The Promise of Big Data is Broken for Consumer Product Companies – Here’s Why


The promise of big data in the consumer products industry has filled a thousand lakes.  In “Why the promise of big data hasn’t delivered yet," Rosemary Barnett wrote “The basic premise of the industry’s offering is this: Hidden in that huge mass of enterprise data are latent patterns.  If only you could interpret your data properly, like an explorer deciphering an ancient scroll, you would be able to unearth these precious business secrets. Specialist analytic software tools are needed to crack the code. The big, diverse, disparate, messy data go into these tools, and actionable insights come out.”

Big Data is Broken

I challenge you to search the web for one piece of evidence of a hidden intelligence that business took action on and had a quantifiable result. You might find what I found, nothing to validate the big data-insights-action-value chain as a concept to the value of promises being made.

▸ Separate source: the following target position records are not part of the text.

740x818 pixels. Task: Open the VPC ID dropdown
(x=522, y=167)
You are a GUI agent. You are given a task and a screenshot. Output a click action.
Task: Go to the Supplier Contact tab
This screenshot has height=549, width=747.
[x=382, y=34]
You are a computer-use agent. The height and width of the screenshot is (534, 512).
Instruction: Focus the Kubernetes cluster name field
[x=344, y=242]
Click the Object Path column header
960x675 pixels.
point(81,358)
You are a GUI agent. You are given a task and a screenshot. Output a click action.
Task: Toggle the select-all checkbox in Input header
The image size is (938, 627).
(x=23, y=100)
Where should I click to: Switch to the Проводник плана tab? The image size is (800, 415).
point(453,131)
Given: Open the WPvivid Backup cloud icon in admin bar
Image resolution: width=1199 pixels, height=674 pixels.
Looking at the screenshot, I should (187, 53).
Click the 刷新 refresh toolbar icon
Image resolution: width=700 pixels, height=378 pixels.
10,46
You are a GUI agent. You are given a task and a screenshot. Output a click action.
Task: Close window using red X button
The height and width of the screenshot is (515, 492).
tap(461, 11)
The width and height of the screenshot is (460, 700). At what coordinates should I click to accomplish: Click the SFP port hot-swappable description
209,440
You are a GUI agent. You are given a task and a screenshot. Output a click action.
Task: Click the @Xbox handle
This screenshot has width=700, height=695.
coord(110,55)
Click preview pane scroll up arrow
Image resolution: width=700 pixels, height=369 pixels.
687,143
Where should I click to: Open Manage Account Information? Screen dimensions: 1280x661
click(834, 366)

I did not find a case study to validate the premise.”1

Why Big Data Failed in Consumer Products

Gartner dropped Big Data from their Hype Cycle of Emergent Technologies back in 2015.  What is the reason for big data’s failure to launch when it comes to consumer products?  

Big Data fails in Consumer Products when there is not a data platform for customer (retailer) data.  The Demand Signal Repository (DSR), invented by John Beckett from Retail Velocity in 1994, is a more complicated build than previously thought.   Beckett explains the challenges to retailers in his groundbreaking white paper, “The Tower of Babel."

According to Lora Cecere of Supply Chain Insights, an analyst who follows the space:

Synchronizing demand data requires a Demand Signal Repository (DSR).  We have not interviewed any company successful in building their own.  The gap for most companies is master data synchronization.”2

This may or may not be, “Companies that experiment with downstream data in any form, for any usage, report that the ROI is in days or weeks.  In short, the savings are so great that no company wants to go on the record and share their results.  They consider it their secret weapon."(3) continues Cecere.  “Most successful DSR’s have an ROI measured in weeks. The landscape is scattered with failures with some of (the) larger companies failing multiple times.”2

We Can Fulfill the Promise of Big Data

It does not make sense for a consumer products company to invest in big data without a way to bring downstream demand data into a clean and harmonized single version of the truth.  The DSR can stream clean retailer data that flows into a lake; this data will be used to create valuable, lasting insights. Ultimately, this information will form ideas and innovations that drive revenue; it can be combined and blended with social media, weather, census, and other 3rd party data.  Without clean and harmonized demand data, it would be difficult to get a positive ROI.

Each silo within an organization uses different forms of demand data.” writes Lora Cecere.  “The supply chain team uses order and shipment data.  The sales account teams use POS data for trade promotion planning, performance reporting, assortment planning/category management and retail execution.  In contrast, the marketing department relies on syndicated data.  Each form of data moves at a different cadence, level of granularity and accuracy.”3 

The lack of accuracy of the syndicated data, the latency of supply chain data and the inability to clean and harmonize sales data become barriers to success to a Big Data initiative.  

The initial promise of big data and machine learning was to move our industry away from managing the business based on what happened in the past, towards managing business using insights based on what events are likely to occur in the future.  There is one step that is missing in this approach, though -- managing a business in real time.  To do this, we need a Demand Signal Repository that connects to our customers (retailers), cleans and harmonizes the data and ultimately creates one version of the truth.  We need a repository that everyone in the organization can use to access near-real-time sales data by market in an easy to use BI tool.

The transformation of the industry will come from big data; it will happen when consumer product companies can collect clean and harmonized data from all their customers. That data will come in a variety of forms, streaming in near-real time, into one repository, with one version of the truth by SKU, by store, by district, by market by region, and by state across all their retail customers.  

A Retailer Data Platform (My new name for a DSR) is a foundation that can move your enterprise from managing your business based on what happened in the past, to driving your business in near-real time.  The transformation is complete when you add unstructured data and incorporate machine learning to mine insights and innovations to effectively plan the future. With a clean, harmonized data stream in hand, we can fulfill the promise of Big Data for Consumer Product Companies.


  1. Rosemary Barnett, “Why the promise of big data hasn’t delivered yet” Crunch Network, January 2017.
  2. Lora Cecere, The Power of Downstream Data: Gaining an understanding of the value proposition for Channel Data, Supply Chain Insights, July 2017
  3. Lora Cecere, “Integrated Demand Management: When will we start using downstream data?” Supply Chain Insights, November 2012.